Nothing Like I Imagined (Except for Sometimes) // serializing personal essays like it’s TV 🙄

Amazon Original Stories, you had me at The Wedding Setup and you’re losing me at your collections.

Claiming every personal essay in this collection as a “book” feels like cheating — just no, can we not? I still take issue with able-bodied people claiming audiobooks as “reading”, but refer to watching anything on a screen with closed captions as “reading” for jokes. I watch everything on a screen with closed captioning, and I still call it watching because it’s just how my Hard of Hearing self watches screen-based media.

I understand making reading more accessible to those who want a quick bathroom read or bedtime wind-down story. I do. I just am not entirely one of those people. I’d rather consume a wholehearted bedtime story in an anthological collection of one book, not split up. Amazon Original Stories do just that — take what could be a memoir novel or anthology novel and split it up, serializing a book like its TV.

Amazon Prime members get these books for free, so the monetary aspect is not factored into my decision. I’m not perturbed by having to pay $1.99 per installation — but I am perturbed by the rise of short stories published as books, because while they’re substantial for the author’s fans between full-sized novels and help new readers discover authors, short stories and novellas have been used as cop-outs by many authors who only use Amazon to sell their books. Now Amazon has a serialized story setup, Kindle Vella, where authors can release stories via short chapters and stretch on for ages, while earning money. I understand the appeal, but I’m the kind of person who’d rather buy the book whole. Spending $1.99 for a collection of six books is $11.94 — no big — but spending $14.99 for maybe a 50+ episodic story that stretches on simply in the name of serialization is nothing like I imagined the future of reading would be.

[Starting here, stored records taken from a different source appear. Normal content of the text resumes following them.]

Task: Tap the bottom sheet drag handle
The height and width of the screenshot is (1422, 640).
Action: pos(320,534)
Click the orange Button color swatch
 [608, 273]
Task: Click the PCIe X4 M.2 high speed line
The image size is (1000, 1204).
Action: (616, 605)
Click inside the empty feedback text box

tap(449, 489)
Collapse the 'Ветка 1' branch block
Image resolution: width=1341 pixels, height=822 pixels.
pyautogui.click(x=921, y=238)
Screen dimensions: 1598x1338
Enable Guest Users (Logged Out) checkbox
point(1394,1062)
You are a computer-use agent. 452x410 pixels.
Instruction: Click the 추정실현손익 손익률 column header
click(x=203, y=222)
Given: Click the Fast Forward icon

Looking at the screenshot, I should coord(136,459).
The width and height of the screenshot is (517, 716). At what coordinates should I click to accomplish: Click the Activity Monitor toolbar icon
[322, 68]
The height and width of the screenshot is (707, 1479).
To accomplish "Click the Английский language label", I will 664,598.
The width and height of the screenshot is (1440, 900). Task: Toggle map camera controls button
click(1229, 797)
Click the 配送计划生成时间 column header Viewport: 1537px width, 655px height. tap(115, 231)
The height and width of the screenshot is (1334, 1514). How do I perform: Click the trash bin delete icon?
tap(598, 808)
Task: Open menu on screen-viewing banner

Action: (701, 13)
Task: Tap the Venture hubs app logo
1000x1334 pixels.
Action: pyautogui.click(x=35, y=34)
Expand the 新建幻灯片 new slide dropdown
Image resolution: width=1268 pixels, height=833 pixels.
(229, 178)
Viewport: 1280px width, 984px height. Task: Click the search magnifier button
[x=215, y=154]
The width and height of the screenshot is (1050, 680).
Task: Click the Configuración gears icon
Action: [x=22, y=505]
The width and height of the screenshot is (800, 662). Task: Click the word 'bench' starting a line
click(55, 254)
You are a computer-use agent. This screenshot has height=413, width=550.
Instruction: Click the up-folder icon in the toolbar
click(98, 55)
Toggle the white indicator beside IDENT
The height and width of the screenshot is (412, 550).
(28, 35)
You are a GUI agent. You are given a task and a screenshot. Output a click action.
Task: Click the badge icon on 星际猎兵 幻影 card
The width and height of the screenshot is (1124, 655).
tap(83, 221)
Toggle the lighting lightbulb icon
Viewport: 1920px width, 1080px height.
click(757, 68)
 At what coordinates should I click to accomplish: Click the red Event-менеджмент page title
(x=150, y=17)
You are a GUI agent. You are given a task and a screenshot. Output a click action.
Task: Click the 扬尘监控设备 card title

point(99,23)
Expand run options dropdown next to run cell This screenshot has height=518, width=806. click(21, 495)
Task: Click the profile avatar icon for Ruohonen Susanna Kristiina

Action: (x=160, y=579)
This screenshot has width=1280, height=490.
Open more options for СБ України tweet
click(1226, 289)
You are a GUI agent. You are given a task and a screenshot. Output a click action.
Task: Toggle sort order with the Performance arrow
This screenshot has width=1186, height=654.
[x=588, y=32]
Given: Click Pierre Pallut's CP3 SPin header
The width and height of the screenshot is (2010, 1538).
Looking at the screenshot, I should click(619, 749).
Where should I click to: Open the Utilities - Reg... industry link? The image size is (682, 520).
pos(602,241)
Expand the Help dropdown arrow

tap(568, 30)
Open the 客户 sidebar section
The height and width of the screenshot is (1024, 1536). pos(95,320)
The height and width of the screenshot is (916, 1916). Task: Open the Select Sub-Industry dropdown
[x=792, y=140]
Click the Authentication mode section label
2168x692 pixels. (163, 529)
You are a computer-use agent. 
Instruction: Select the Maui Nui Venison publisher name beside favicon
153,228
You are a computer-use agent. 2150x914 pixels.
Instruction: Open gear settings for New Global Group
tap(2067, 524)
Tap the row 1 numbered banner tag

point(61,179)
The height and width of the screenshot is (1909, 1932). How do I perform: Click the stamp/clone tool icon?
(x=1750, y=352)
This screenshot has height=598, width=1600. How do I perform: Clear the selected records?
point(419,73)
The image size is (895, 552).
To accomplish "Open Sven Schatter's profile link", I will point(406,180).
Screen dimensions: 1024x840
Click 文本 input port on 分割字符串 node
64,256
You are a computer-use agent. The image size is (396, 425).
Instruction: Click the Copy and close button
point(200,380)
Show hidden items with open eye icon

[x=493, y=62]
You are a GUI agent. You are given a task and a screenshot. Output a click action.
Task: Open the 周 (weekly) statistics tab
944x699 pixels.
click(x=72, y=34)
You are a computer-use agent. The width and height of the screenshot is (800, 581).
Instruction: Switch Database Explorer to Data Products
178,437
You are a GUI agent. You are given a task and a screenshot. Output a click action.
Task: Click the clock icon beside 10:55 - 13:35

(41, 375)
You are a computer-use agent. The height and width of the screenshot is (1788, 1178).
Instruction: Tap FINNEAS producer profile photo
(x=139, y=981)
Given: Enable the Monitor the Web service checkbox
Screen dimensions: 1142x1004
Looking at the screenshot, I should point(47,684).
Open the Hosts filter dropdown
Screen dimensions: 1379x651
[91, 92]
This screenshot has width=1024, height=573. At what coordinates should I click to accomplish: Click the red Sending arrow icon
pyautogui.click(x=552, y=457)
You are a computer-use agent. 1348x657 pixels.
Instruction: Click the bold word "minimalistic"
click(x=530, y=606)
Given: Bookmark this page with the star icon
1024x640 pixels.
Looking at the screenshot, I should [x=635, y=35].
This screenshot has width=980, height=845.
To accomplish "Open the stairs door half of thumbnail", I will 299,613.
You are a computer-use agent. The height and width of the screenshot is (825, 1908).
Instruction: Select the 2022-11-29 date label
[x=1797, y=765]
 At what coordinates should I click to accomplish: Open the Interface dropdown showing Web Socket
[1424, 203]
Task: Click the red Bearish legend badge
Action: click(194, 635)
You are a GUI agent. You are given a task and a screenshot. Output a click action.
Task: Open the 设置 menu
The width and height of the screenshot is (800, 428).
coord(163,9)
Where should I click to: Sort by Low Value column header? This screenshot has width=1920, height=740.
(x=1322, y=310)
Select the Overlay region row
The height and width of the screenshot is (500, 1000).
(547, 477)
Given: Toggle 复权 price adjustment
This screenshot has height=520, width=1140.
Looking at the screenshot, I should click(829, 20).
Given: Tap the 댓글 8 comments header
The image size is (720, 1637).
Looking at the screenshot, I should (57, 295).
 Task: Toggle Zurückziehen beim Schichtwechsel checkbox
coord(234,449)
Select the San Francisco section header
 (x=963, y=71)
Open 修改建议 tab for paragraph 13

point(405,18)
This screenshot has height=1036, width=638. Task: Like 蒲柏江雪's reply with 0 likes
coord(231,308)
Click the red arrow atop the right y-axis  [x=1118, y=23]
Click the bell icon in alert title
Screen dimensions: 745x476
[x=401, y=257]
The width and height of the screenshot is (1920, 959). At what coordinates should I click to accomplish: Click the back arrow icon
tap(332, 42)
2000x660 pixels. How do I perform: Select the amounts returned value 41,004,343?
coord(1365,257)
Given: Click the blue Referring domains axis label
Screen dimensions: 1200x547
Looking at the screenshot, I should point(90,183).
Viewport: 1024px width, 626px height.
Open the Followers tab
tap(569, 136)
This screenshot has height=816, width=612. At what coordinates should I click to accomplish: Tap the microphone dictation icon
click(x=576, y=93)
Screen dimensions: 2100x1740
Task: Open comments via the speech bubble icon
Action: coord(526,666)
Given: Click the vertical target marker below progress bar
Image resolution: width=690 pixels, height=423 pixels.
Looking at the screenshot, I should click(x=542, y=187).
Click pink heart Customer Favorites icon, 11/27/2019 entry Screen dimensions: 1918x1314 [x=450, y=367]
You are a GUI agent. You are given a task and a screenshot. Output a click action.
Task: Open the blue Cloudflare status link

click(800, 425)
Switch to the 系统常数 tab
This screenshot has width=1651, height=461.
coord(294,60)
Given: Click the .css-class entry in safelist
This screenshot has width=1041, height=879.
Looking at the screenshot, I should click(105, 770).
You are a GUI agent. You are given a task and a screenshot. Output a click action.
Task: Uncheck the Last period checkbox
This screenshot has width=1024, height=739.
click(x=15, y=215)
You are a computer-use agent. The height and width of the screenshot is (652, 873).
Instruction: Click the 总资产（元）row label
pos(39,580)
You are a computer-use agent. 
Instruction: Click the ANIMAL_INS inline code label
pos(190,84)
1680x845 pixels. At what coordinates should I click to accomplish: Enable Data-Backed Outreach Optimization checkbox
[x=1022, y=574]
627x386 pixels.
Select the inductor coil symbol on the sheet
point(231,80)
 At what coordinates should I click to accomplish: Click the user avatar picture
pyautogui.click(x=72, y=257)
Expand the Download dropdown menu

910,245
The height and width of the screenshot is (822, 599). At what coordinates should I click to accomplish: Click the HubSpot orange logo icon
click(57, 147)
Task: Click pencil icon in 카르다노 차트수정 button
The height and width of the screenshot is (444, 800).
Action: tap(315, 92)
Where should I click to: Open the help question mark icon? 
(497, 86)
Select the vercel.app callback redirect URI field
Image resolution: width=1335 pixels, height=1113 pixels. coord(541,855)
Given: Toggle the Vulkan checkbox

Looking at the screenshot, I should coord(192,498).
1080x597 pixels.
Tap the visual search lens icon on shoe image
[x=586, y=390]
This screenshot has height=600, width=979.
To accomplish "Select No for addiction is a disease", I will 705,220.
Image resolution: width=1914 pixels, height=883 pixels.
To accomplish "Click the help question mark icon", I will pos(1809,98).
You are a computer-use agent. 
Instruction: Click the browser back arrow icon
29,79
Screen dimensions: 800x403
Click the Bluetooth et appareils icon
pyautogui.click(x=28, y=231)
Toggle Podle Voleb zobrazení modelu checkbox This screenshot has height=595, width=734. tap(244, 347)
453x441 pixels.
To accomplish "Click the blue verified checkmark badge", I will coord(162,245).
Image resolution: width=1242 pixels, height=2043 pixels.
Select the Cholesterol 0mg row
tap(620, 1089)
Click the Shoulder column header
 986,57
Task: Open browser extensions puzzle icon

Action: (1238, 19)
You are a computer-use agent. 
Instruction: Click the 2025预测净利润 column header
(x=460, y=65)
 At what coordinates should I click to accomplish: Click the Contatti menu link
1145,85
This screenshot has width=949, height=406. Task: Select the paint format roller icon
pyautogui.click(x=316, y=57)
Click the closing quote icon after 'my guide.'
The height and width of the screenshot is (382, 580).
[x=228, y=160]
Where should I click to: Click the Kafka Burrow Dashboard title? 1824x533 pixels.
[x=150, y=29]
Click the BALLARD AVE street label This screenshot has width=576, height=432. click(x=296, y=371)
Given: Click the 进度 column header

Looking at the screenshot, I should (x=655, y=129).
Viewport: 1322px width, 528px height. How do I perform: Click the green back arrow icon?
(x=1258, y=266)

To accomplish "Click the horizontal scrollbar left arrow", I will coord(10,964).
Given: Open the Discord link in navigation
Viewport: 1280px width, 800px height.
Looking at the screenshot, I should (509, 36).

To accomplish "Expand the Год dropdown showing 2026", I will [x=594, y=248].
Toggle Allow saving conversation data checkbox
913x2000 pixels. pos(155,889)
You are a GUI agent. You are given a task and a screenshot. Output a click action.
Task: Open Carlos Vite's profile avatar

Nothing Like I Imagined (Except Sometimes) (#1-6)Nothing Like I Imagined (Except Sometimes) (#1-6) by Mindy Kaling
Narrated by Mindy Kaling
Published by Amazon Original Stories on 6 October, 2020
Genre: Comedy, Memoir, Non-fiction, Personal essays
# pages: 118
Source: Amazon
Goodreads
Rating: ★★★

What if only kind of knowing your family’s heritage is actually kind of lame?

Mindy Kaling never leaves her house, struggles with anxiety, and once dropped nearly $2000 on a celebrity's Christmas dinner in hopes of networking (without realizing it's just pocket change to the massively rich and famous).

Overall

  • Totally should’ve been one book.
  • Mindy Kaling has a lot of privilege, and I feel like that should have been mentioned in regard to her ability and luxury of hiring a baby nurse. She’s a celebrity/rich, so of course a hospital catered to her every whim when her baby was born instead of expecting her to take responsibility for her crying baby.
  • I know she’s not revealing anything about her children’s father, and I have two different feels about that:
    1. The obsession with knowing every detail of a woman’s pregnancy decisions is finally being addressed.
    2. If she used a sperm donor, why not just say that? She isn’t even sharing the details with her closest friends and family, and it reminds me of how I once felt about wanting to live a life where people didn’t know things because of potential shame.
  • Mindy Kaling’s whole brand has always been about love, hopeless romanticism and being the center of attention. It was interesting, and somewhat comforting, to learn she has anxiety — but she frequently referred to her daughter like she was an accessory, or an extension of herself. I understand raising a child as a single parent means you get to make all the decisions, but I wished she would be high-key real a lot of the time instead of trying to make more jokes and be “on”. In the autistic community is a common saying: Children grow up and one day read/see/hear the stuff their parents wrote about them.